Copy the records verbatim from the line with "You are a computer-use agent. Screen dimensions: 705x515" to the line with "point(765,456)", inclusive of both.

---+---

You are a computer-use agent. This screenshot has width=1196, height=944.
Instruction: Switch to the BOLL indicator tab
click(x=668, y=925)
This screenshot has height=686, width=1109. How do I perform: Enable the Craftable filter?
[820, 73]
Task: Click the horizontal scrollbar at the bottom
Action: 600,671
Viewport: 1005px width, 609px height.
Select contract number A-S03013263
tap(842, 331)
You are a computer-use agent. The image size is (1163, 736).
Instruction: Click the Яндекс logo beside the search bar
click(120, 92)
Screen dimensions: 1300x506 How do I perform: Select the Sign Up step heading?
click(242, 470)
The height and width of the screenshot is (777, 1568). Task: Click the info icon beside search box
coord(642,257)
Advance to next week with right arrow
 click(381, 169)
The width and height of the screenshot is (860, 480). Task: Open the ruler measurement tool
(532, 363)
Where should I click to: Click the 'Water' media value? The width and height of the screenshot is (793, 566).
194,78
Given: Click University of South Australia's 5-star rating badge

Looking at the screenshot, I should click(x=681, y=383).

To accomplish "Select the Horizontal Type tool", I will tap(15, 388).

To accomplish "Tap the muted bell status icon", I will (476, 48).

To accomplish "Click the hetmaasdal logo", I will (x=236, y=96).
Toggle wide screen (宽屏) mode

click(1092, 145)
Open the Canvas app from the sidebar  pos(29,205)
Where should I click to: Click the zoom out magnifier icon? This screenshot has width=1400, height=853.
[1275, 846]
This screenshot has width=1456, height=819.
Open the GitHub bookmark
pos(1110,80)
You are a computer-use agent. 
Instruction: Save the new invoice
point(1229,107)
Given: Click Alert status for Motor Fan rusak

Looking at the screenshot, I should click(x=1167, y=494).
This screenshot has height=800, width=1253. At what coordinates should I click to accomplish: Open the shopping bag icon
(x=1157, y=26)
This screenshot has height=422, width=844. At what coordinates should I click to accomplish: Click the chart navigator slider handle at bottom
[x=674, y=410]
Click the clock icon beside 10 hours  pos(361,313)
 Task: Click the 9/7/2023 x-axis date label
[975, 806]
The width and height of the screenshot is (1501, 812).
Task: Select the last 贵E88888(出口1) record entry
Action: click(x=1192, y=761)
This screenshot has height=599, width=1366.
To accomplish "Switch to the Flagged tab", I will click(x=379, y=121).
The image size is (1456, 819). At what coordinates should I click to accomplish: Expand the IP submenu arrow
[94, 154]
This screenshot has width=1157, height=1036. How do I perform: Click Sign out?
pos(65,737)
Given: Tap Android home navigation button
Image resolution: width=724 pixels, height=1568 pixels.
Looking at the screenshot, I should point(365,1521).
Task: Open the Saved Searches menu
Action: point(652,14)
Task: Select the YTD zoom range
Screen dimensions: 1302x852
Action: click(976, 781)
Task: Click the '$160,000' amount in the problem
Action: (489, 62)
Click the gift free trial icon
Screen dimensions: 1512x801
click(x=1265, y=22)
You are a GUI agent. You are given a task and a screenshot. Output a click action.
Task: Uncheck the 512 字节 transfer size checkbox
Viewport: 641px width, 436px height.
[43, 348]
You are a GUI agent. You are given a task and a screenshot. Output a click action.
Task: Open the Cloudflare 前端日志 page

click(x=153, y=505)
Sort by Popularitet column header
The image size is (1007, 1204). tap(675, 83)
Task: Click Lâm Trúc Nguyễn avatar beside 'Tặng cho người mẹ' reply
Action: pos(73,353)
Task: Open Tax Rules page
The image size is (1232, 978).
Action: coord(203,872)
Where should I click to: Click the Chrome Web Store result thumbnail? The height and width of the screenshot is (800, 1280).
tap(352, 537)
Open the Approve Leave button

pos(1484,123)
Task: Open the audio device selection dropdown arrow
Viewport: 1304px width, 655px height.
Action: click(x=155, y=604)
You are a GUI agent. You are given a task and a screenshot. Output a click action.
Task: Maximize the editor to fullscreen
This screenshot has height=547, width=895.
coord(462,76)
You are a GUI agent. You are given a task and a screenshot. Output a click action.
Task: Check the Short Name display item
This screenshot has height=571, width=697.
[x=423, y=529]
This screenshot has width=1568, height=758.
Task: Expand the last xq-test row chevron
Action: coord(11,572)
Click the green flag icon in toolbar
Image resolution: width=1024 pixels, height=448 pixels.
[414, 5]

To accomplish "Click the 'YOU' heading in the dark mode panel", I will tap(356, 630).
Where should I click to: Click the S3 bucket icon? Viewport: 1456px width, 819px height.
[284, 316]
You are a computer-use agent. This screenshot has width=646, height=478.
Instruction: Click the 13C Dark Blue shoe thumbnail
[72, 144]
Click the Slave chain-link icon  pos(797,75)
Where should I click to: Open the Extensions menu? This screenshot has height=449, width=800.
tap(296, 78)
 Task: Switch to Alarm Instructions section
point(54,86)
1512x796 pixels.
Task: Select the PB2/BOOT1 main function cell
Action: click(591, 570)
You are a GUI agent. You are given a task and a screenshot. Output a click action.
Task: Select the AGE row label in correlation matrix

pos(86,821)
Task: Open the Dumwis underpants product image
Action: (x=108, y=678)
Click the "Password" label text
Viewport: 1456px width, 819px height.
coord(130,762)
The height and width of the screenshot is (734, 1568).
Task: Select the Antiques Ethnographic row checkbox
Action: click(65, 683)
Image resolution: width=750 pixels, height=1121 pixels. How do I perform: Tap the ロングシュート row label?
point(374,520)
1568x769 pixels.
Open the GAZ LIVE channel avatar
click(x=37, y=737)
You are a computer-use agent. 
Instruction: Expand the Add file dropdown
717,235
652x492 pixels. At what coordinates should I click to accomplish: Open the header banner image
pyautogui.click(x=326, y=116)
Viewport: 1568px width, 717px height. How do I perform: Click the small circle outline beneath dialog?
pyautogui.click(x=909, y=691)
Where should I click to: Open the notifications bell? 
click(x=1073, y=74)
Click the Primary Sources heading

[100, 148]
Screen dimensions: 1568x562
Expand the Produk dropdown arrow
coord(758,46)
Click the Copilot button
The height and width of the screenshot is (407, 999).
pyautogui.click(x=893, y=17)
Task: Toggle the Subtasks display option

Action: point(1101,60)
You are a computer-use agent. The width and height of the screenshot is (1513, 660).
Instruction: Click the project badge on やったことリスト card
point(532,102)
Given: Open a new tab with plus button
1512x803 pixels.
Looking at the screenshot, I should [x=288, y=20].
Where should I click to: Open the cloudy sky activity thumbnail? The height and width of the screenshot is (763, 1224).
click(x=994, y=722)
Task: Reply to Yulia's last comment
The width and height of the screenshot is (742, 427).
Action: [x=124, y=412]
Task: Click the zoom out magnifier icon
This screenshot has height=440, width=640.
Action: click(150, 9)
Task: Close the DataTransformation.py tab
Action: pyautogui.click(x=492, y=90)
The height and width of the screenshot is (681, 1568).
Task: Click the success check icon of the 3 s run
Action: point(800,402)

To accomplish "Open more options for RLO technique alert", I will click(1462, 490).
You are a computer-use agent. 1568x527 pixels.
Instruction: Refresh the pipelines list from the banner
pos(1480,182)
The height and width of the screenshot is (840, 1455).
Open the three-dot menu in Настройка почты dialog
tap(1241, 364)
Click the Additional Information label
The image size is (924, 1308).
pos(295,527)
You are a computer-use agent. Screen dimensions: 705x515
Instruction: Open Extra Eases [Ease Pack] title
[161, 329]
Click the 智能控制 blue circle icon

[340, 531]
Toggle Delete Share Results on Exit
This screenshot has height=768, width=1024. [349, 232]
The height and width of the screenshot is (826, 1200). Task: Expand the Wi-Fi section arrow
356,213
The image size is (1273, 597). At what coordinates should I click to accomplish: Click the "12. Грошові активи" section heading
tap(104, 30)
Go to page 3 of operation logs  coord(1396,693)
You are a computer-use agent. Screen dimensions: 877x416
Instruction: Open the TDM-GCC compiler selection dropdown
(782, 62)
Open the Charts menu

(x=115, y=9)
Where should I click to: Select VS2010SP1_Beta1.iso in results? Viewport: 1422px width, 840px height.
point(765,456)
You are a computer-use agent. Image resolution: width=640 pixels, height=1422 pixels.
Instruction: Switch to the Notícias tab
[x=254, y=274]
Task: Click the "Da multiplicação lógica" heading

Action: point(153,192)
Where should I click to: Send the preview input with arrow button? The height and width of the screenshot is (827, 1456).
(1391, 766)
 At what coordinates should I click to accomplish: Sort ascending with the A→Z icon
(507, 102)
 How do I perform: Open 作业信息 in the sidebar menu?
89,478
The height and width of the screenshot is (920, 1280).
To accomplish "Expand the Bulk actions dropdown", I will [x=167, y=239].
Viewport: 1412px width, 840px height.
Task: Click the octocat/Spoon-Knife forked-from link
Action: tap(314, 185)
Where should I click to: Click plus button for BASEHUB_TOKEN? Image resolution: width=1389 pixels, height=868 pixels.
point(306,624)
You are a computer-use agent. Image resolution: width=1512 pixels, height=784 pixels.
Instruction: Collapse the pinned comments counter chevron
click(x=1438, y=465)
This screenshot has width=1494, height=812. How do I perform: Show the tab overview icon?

---+---

*EXERCISE SOLUTION*.
You are a computer-use agent. Screen dimensions: 705x515
Instruction: Open Extra Eases [Ease Pack] title
[161, 329]
Click the 智能控制 blue circle icon

[340, 531]
Toggle Delete Share Results on Exit
This screenshot has height=768, width=1024. [349, 232]
The height and width of the screenshot is (826, 1200). Task: Expand the Wi-Fi section arrow
356,213
The image size is (1273, 597). At what coordinates should I click to accomplish: Click the "12. Грошові активи" section heading
tap(104, 30)
Go to page 3 of operation logs  coord(1396,693)
You are a computer-use agent. Screen dimensions: 877x416
Instruction: Open the TDM-GCC compiler selection dropdown
(782, 62)
Open the Charts menu

(x=115, y=9)
Where should I click to: Select VS2010SP1_Beta1.iso in results? Viewport: 1422px width, 840px height.
point(765,456)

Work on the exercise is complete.